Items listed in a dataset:
-- -- --
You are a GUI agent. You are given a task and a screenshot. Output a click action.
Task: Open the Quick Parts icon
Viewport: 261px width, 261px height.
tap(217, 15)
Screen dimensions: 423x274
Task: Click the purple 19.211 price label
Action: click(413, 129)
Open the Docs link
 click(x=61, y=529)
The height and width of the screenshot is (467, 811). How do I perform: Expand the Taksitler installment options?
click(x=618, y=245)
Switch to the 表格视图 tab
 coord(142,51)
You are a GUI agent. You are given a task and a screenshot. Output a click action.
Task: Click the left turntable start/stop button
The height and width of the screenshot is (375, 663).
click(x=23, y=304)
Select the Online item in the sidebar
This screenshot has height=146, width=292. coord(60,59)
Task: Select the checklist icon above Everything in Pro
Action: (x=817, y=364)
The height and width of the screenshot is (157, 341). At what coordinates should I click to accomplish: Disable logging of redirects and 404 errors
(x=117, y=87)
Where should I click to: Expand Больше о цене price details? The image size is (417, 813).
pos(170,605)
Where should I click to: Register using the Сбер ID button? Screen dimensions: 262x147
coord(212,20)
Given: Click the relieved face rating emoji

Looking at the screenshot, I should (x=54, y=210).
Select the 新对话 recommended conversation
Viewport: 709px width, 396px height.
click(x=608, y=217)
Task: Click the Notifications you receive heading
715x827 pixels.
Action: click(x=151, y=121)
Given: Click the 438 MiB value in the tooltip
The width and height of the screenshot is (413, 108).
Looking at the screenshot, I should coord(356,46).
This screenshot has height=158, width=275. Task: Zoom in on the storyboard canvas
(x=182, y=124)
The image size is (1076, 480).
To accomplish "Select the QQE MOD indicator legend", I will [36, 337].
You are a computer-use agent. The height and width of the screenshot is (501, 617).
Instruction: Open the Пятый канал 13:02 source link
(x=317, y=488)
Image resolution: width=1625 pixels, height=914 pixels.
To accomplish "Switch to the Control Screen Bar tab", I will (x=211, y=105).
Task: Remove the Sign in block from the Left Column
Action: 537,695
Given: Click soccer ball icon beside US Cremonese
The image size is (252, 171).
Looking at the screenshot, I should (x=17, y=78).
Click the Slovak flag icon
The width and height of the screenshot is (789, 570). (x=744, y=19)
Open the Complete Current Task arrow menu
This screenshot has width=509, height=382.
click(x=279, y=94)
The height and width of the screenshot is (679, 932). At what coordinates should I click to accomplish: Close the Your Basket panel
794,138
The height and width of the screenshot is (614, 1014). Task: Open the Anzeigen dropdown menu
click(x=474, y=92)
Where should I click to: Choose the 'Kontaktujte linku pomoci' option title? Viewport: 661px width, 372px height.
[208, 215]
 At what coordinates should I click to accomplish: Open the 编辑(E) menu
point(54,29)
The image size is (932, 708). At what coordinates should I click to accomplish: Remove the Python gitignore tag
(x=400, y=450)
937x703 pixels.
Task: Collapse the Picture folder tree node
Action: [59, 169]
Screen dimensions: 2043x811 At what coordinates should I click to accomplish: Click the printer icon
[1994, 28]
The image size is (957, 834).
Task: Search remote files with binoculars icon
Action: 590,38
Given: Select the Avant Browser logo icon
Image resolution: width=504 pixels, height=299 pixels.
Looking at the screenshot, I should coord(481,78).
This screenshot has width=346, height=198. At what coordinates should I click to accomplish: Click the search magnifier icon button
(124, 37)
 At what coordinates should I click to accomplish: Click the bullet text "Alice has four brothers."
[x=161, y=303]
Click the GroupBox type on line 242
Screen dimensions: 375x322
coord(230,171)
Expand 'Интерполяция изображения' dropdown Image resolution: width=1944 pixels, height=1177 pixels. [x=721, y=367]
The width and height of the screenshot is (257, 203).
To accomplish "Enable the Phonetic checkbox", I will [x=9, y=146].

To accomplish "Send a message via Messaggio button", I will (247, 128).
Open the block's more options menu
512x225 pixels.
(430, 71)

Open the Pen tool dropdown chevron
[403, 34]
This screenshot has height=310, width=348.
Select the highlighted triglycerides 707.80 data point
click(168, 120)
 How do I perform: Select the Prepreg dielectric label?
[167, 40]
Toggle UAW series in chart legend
-- -- --
**REQUIREMENT:** Output each line of the entries above as a numbered list, leaving out any blank lines.

**RIGHT ANSWER:**
1. You are a GUI agent. You are given a task and a screenshot. Output a click action.
2. Task: Open the Quick Parts icon
3. Viewport: 261px width, 261px height.
4. tap(217, 15)
5. Screen dimensions: 423x274
6. Task: Click the purple 19.211 price label
7. Action: click(413, 129)
8. Open the Docs link
9.  click(x=61, y=529)
10. The height and width of the screenshot is (467, 811). How do I perform: Expand the Taksitler installment options?
11. click(x=618, y=245)
12. Switch to the 表格视图 tab
13.  coord(142,51)
14. You are a GUI agent. You are given a task and a screenshot. Output a click action.
15. Task: Click the left turntable start/stop button
16. The height and width of the screenshot is (375, 663).
17. click(x=23, y=304)
18. Select the Online item in the sidebar
19. This screenshot has height=146, width=292. coord(60,59)
20. Task: Select the checklist icon above Everything in Pro
21. Action: (x=817, y=364)
22. The height and width of the screenshot is (157, 341). At what coordinates should I click to accomplish: Disable logging of redirects and 404 errors
23. (x=117, y=87)
24. Where should I click to: Expand Больше о цене price details? The image size is (417, 813).
25. pos(170,605)
26. Where should I click to: Register using the Сбер ID button? Screen dimensions: 262x147
27. coord(212,20)
28. Given: Click the relieved face rating emoji
29. Looking at the screenshot, I should (x=54, y=210).
30. Select the 新对话 recommended conversation
31. Viewport: 709px width, 396px height.
32. click(x=608, y=217)
33. Task: Click the Notifications you receive heading
34. 715x827 pixels.
35. Action: click(x=151, y=121)
36. Given: Click the 438 MiB value in the tooltip
37. The width and height of the screenshot is (413, 108).
38. Looking at the screenshot, I should coord(356,46).
39. This screenshot has height=158, width=275. Task: Zoom in on the storyboard canvas
40. (x=182, y=124)
41. The image size is (1076, 480).
42. To accomplish "Select the QQE MOD indicator legend", I will [36, 337].
43. You are a computer-use agent. The height and width of the screenshot is (501, 617).
44. Instruction: Open the Пятый канал 13:02 source link
45. (x=317, y=488)
46. Image resolution: width=1625 pixels, height=914 pixels.
47. To accomplish "Switch to the Control Screen Bar tab", I will (x=211, y=105).
48. Task: Remove the Sign in block from the Left Column
49. Action: 537,695
50. Given: Click soccer ball icon beside US Cremonese
51. The image size is (252, 171).
52. Looking at the screenshot, I should (x=17, y=78).
53. Click the Slovak flag icon
54. The width and height of the screenshot is (789, 570). (x=744, y=19)
55. Open the Complete Current Task arrow menu
56. This screenshot has width=509, height=382.
57. click(x=279, y=94)
58. The height and width of the screenshot is (679, 932). At what coordinates should I click to accomplish: Close the Your Basket panel
59. 794,138
60. The height and width of the screenshot is (614, 1014). Task: Open the Anzeigen dropdown menu
61. click(x=474, y=92)
62. Where should I click to: Choose the 'Kontaktujte linku pomoci' option title? Viewport: 661px width, 372px height.
63. [208, 215]
64.  At what coordinates should I click to accomplish: Open the 编辑(E) menu
65. point(54,29)
66. The image size is (932, 708). At what coordinates should I click to accomplish: Remove the Python gitignore tag
67. (x=400, y=450)
68. 937x703 pixels.
69. Task: Collapse the Picture folder tree node
70. Action: [59, 169]
71. Screen dimensions: 2043x811 At what coordinates should I click to accomplish: Click the printer icon
72. [1994, 28]
73. The image size is (957, 834).
74. Task: Search remote files with binoculars icon
75. Action: 590,38
76. Given: Select the Avant Browser logo icon
77. Image resolution: width=504 pixels, height=299 pixels.
78. Looking at the screenshot, I should coord(481,78).
79. This screenshot has width=346, height=198. At what coordinates should I click to accomplish: Click the search magnifier icon button
80. (124, 37)
81.  At what coordinates should I click to accomplish: Click the bullet text "Alice has four brothers."
82. [x=161, y=303]
83. Click the GroupBox type on line 242
84. Screen dimensions: 375x322
85. coord(230,171)
86. Expand 'Интерполяция изображения' dropdown Image resolution: width=1944 pixels, height=1177 pixels. [x=721, y=367]
87. The width and height of the screenshot is (257, 203).
88. To accomplish "Enable the Phonetic checkbox", I will [x=9, y=146].
89. To accomplish "Send a message via Messaggio button", I will (247, 128).
90. Open the block's more options menu
91. 512x225 pixels.
92. (430, 71)
93. Open the Pen tool dropdown chevron
94. [403, 34]
95. This screenshot has height=310, width=348.
96. Select the highlighted triglycerides 707.80 data point
97. click(168, 120)
98.  How do I perform: Select the Prepreg dielectric label?
99. [167, 40]
100. Toggle UAW series in chart legend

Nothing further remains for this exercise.